Documentation
¶
Overview ¶
Package indep contains independence test algorithms (e.g. G-Test and Pearson's).
Index ¶
Constants ¶
This section is empty.
Variables ¶
This section is empty.
Functions ¶
func ChiSquare ¶
ChiSquare returns the cumulative distribution function at point chi, that is:
Pr(X^2 <= chi)
Where X^2 is the chi-square distribution X^2(df), with df being the degree of freedom.
func ChiSquareTest ¶
ChiSquareTest returns whether variable x and y are statistically independent. We use the Chi-Square test to find correlations between the two variables. Argument data is a table with the counting of each variable category, where the first axis is the counting of each category of variable x and the second axis of variable y. The last element of each row and column is the total counting. E.g.:
+------------------------+ | X_1 X_2 X_3 total | | Y_1 100 200 100 400 | | Y_2 50 300 25 375 | |total 150 500 125 775 | +------------------------+
Argument p is the number of categories (or levels) in x.
Argument q is the number of categories (or levels) in y.
Returns true if independent and false otherwise.
func Chisquare ¶
Chisquare returns the p-value of Pr(X^2 > cv). Compare this value to the significance level assumed. If chisquare < sigval, then we cannot accept the null hypothesis and thus the two variables are dependent.

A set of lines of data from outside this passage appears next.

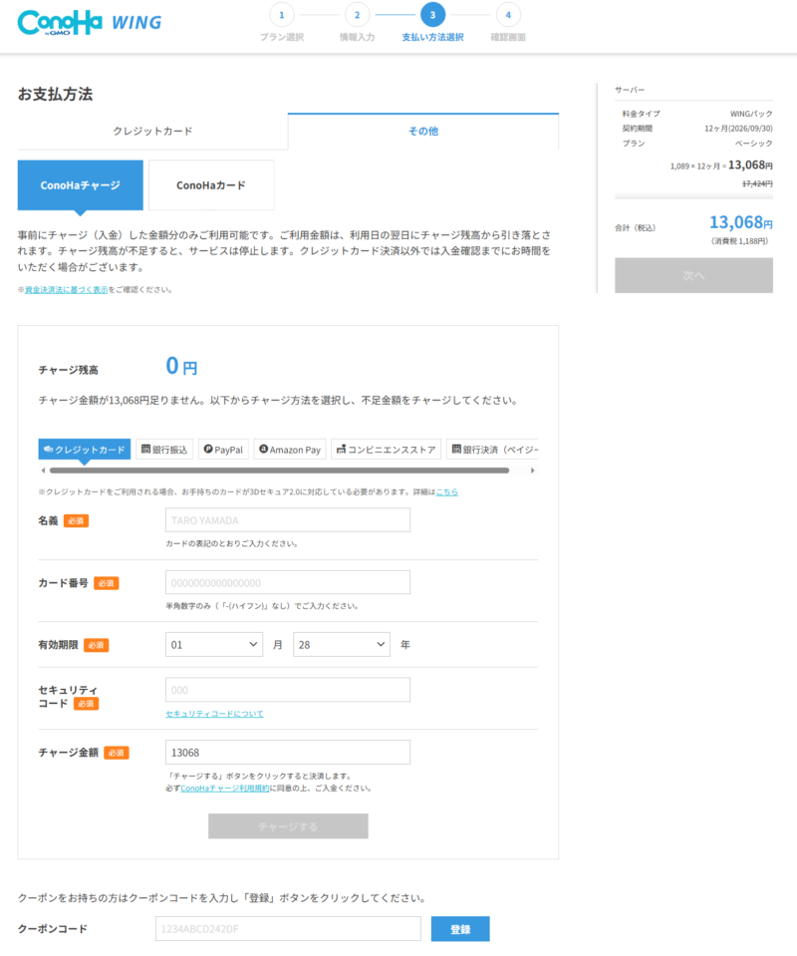Switch to the ConoHaカード tab
Screen dimensions: 797x956
point(211,185)
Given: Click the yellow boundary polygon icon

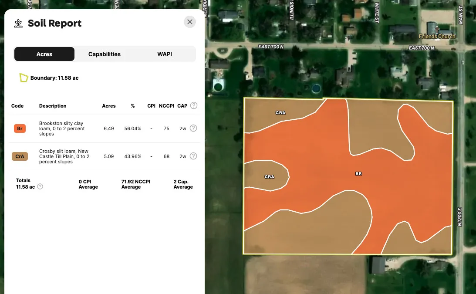Looking at the screenshot, I should point(24,78).
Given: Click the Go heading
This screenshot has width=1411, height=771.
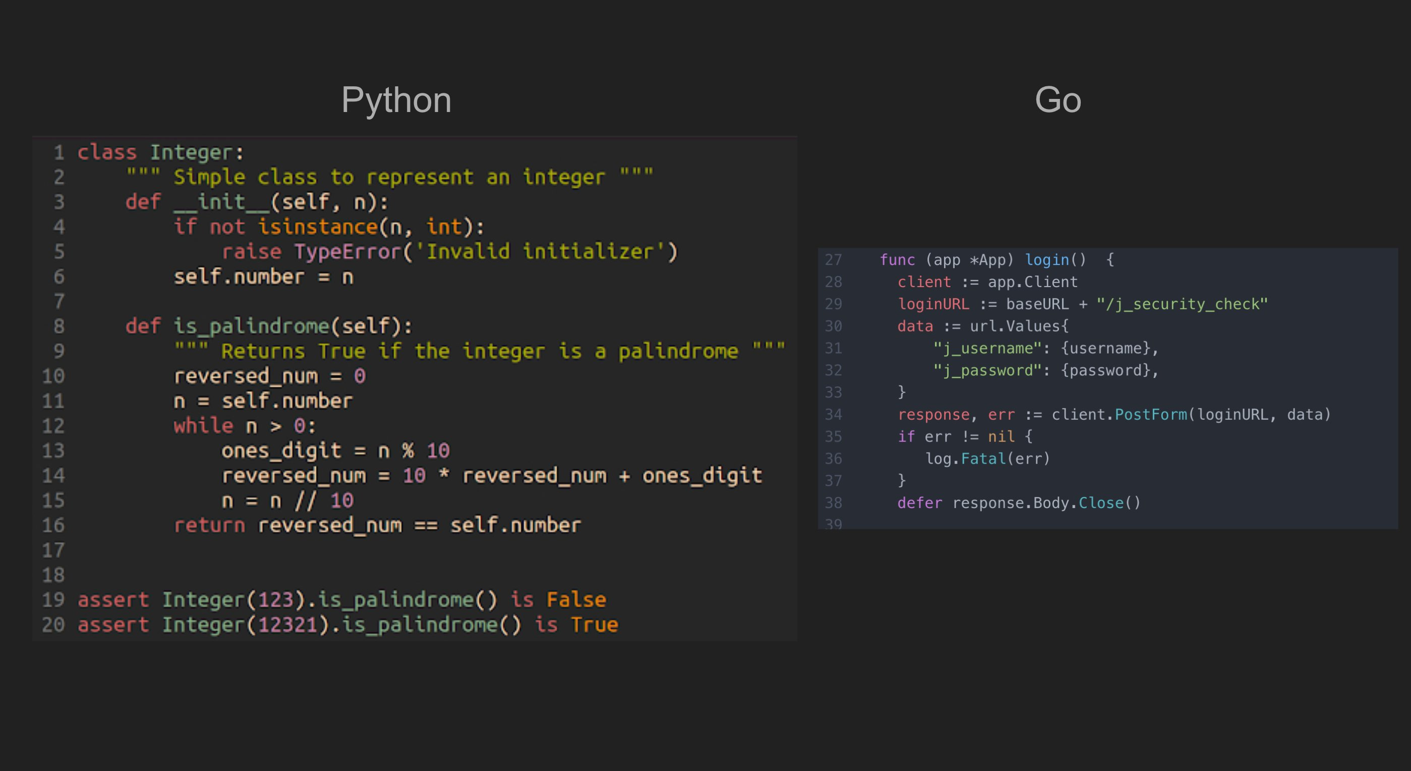Looking at the screenshot, I should pyautogui.click(x=1057, y=100).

Thanks to Jacob F. W. for a tutorial on chi-square distributions. Source: http://www.codeproject.com/Articles/432194/How-to-Calculate-the-Chi-Squared-P-Value
Types ¶
type Graph ¶
type Graph struct { // This k-set contains the connected subgraphs that are completely separated from each other. Kset [][]int // contains filtered or unexported fields }
Graph represents an independence graph.
An independence graph is an undirected graph that maps the (in)dependencies of a set of variable. Let X={X_1,...,X_n} be the set of variables. We define an independence graph as an undirected graph G=(X, E) where there exists an edge between a pair of vertices u,v in X iff there exists a dependency between variables u and v. That is, if two variables are dependent than there exists an edge between them. Otherwise there is no such edge.
The resulting graph after such construction is a graph with clusters of connected graphs. Let H_1 and H_2 be two complete subgraphs in G. Then there exists no edge between any one vertex in H_1 and another in H_2. This constitutes an independence relation between these subgraphs. Thus we say that sets of variables in H_1 are independent of sets of variables in H_2. We now show why this is correct. Consider the following example (it can be extended to the general case easily):
Let X, Y and Z be variables. We will denote the symbol ~ as a dependency relation. That is, X ~ Y means that X is dependent of Y. Consider the case where X ~ Y. Then there exists an edge between X and Y. If Z is independent of both, then Y is disconnected from X-Y. The converse holds, since if there exists no edge between them they are independent. Now consider X ~ Y and Y ~ Z. Since X-Y, Y-Z and therefore the graph is connected. The last case is when everyone is independent of everyone, in which case there are no edges and all variables are disconnected. We can assume X, Y and Z as sets of variables for the general case.
To construct the graph, we can check for dependencies on each distinct pair of variables (u,v) of set X. If there exists a dependency, add an edge u-v. Else, skip. It is clear that the complexity for constructing such graph is O(n^2), since we must check each possible pairwise combination.
Once we have a constructed independence graph we must now discriminate each complete subgraph in the independence graph. We can do this by utils.Union-utils.Find.
Initially each vertex has its own set. For each vertex v: For each edge v-u: If u is not in the same set of v then utils.Union(u, v) EndIf EndFor EndFor
After passing through every vertex, we have k connected subgraphs. These k subgraphs are indepedent of each other. Return these k-sets.
func NewIndepGraph ¶
NewIndepGraph constructs a new Graph given a DataGroup.